** start of PROVIDED PASSAGE **
Reputation: 41
I have to organize the data.
I/p:
ID |VALUE
1|a
2|null
3|null
4|b
5|null
6|null
7|c
Need output using hive or data frame.
O/P:
ID|Value
1|a
2|b
3|b
4|b
5|c
6|c
7|c
Upvotes: 0
Views: 63
Reputation: 31490
In Spark use first(expr[, isIgnoreNull=true])
with window orderBy monotonically_increasing_id()
functions and rowsBetween as currentRow
to unboundedFollowing
.
Example:
import org.apache.spark.sql.functions._
import org.apache.spark.sql.expressions._
df.show()
//+---+-----+
//| ID|VALUE|
//+---+-----+
//| 1| a|
//| 2| null|
//| 3| null|
//| 4| b|
//| 5| null|
//| 6| null|
//| 7| c|
//+---+-----+
//if ID will be sequentially increasing
val w=Window.orderBy("ID").rowsBetween(0,Window.unboundedFollowing)
val w=Window.orderBy(monotonically_increasing_id()).rowsBetween(0,Window.unboundedFollowing)
** end of PROVIDED PASSAGE **
** start of RECORD EXCERPTS **
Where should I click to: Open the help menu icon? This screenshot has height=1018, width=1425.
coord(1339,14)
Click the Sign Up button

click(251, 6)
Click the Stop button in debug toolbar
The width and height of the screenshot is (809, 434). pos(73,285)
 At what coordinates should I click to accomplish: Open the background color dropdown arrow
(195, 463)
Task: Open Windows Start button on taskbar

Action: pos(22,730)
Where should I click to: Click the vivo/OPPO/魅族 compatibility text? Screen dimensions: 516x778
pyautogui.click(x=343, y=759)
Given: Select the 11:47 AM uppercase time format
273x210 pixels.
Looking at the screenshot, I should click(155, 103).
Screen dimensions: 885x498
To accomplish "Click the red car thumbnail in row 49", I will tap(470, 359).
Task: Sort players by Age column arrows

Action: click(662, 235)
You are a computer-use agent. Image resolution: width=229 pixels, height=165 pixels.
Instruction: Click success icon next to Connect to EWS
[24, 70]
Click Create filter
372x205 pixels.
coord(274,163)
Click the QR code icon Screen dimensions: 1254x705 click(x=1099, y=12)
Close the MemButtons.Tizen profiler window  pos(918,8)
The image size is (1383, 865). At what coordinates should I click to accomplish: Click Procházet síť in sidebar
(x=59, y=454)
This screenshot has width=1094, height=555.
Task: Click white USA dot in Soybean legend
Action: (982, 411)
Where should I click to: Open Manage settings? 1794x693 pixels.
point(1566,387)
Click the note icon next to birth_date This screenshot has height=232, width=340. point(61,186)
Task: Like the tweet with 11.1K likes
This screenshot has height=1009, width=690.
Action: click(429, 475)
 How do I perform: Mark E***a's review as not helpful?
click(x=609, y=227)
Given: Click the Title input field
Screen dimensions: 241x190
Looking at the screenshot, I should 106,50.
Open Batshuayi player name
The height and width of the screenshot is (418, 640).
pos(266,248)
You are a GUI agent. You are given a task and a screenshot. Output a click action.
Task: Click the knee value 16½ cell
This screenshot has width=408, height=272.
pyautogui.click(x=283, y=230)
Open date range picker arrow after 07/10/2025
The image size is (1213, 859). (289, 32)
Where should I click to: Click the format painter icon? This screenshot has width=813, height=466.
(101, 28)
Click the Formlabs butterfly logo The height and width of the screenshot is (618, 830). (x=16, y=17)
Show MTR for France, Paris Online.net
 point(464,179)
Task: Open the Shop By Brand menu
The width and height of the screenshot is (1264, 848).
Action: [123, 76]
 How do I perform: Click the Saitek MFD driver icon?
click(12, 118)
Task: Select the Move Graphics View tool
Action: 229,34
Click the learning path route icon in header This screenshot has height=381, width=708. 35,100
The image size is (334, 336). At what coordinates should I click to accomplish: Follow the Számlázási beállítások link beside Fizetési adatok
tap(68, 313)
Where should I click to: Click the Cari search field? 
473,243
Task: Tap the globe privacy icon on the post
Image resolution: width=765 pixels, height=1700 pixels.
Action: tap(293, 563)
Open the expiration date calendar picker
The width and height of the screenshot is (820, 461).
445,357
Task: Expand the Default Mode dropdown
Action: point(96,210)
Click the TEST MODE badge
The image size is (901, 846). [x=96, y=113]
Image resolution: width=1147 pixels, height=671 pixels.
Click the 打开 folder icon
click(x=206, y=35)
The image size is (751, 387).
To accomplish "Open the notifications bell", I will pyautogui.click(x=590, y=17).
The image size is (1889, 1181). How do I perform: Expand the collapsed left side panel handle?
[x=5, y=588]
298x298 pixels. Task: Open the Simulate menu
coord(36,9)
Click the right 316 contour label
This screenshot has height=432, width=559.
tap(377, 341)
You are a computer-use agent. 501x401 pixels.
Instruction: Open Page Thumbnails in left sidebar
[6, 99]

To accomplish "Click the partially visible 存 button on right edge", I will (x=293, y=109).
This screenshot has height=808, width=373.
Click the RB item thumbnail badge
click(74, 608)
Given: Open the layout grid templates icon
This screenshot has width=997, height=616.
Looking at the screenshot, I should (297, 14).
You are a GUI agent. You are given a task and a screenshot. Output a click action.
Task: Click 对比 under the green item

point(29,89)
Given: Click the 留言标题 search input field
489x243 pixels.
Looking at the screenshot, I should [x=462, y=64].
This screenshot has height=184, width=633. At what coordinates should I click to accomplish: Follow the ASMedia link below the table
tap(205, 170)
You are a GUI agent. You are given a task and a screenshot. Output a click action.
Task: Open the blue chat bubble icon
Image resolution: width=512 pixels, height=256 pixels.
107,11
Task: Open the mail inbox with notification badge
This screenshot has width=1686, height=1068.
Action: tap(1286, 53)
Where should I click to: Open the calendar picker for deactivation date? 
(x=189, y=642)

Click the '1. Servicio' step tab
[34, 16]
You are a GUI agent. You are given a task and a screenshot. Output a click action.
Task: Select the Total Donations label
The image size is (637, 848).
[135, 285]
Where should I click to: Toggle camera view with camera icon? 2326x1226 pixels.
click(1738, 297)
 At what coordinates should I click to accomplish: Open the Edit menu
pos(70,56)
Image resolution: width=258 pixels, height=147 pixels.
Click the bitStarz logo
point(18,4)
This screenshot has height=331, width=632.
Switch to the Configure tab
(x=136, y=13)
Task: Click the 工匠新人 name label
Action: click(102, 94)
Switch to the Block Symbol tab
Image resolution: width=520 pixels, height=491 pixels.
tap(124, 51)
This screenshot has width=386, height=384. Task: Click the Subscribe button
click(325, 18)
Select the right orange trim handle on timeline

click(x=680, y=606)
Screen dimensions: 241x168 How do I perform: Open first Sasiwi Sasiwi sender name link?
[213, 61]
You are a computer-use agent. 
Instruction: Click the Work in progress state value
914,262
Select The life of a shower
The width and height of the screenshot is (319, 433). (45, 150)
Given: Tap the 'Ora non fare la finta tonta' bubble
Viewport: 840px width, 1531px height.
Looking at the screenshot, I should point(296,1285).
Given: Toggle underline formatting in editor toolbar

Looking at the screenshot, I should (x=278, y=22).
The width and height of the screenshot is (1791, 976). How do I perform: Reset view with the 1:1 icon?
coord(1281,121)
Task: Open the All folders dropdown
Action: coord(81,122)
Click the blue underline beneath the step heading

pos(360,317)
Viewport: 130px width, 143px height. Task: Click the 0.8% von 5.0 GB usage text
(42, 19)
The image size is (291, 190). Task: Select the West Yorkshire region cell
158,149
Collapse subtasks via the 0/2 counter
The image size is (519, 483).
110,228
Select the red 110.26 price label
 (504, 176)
** end of RECORD EXCERPTS **
* [AIM OF THE EXERCISE] Continue the forum thread about filling null values with Hive or Spark, starting right after its last line of code.

* [EXPECTED ANSWER]
df.withColumn("VALUE", first("value",true).over(w)).show()
//+---+-----+
//| ID|VALUE|
//+---+-----+
//| 1| a|
//| 2| b|
//| 3| b|
//| 4| b|
//| 5| c|
//| 6| c|
//| 7| c|
//+---+-----+
Upvotes: 1
Reputation: 38325
Solution for Hive:
with mytable as (
select stack(7,
1,'a' ,
2,null ,
3,null ,
4,'b' ,
5,null ,
6,null ,
7,'c'
) as (id, value)
)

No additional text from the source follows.